Peraturan lain yang relevan di Indonesia adalah Permen P/75. Dalam Peraturan Menteri Lingkungan Hidup dan Kehutanan Republik Indonesia Nomor P.75/MENLHK/SETJEN/KUM.1/10/2019 tentang Peta Jalan Pengurangan Sampah oleh Produsen pengurangan sampah dilakukan melalui pembatasan timbulan sampah, pendauran ulang sampah, dan pemanfaatan kembali sampah. Selain itu, produsen juga wajib melakukan penarikan kembali sampah untuk didaur ulang atau dimanfaatkan kembali, serta menyediakan fasilitas penampungan yang sesuai dengan ketentuan yang ditetapkan.

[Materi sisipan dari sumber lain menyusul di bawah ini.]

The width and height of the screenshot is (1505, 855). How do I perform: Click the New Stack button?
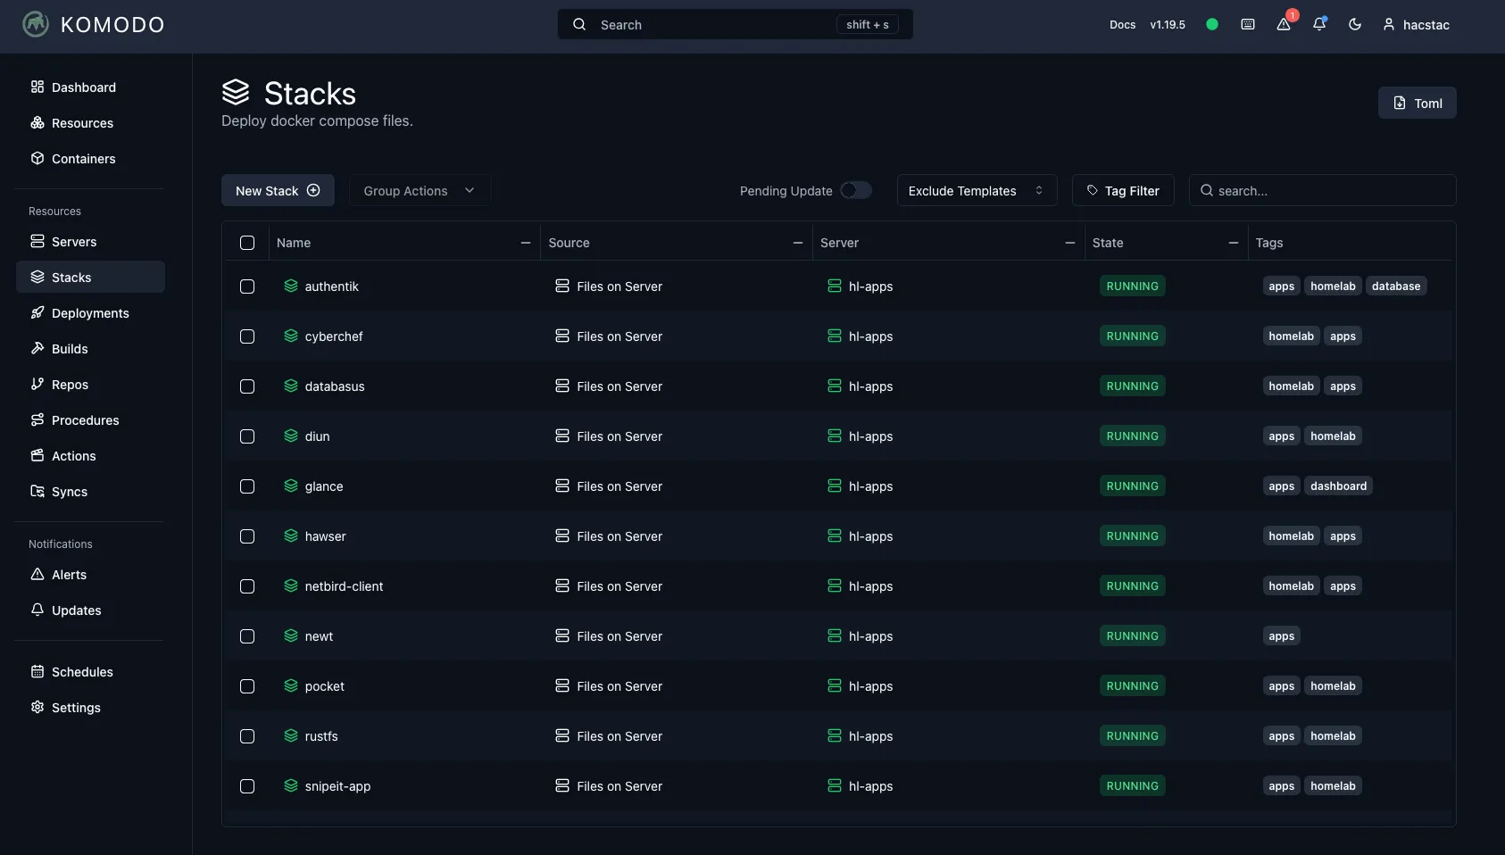pyautogui.click(x=278, y=190)
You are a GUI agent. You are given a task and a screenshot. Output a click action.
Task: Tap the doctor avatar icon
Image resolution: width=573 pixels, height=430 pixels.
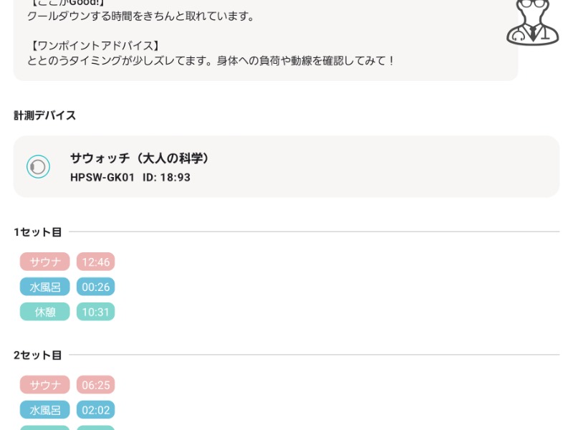click(x=532, y=23)
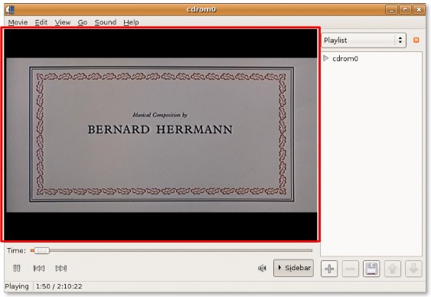The image size is (431, 297).
Task: Click the video display area
Action: click(161, 135)

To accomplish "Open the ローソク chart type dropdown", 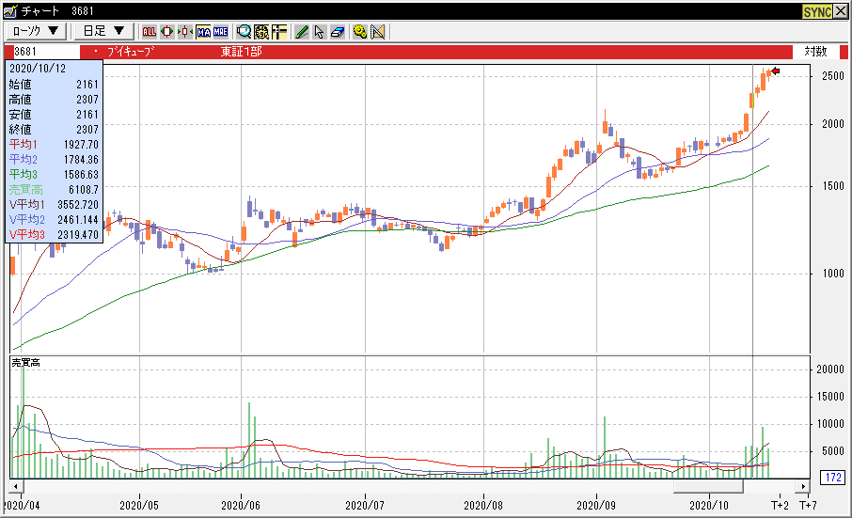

Produsen juga dapat bekerjasama dengan bank sampah, tempat pengolahan sampah, atau pusat daur ulang dalam melakukan pendauran ulang dan pemanfaatan kembali sampah. Selain itu, residu hasil pendauran ulang dan pemanfaatan kembali sampah harus diolah atau diproses secara akhir dengan cara yang sesuai dengan prinsip pembatasan timbulan sampah, pendauran ulang, dan pemanfaatan kembali. Produsen juga wajib memenuhi persyaratan dokumentasi dan pelaporan yang ditetapkan oleh Menteri Lingkungan Hidup dan Kehutanan.
Kini, KLHK sudah memiliki laboratorium uji Dioxin Furan. Baru-baru ini, Ecoverse juga telah menjalin Nota Kesepahaman dengan Center for Environmental Toxin and Emerging-Contaminant Research, Taiwan. Nota kesepahaman tersebut mencakup juga kerjasama untuk pengujian kadar dioxin furan pada emisi udara.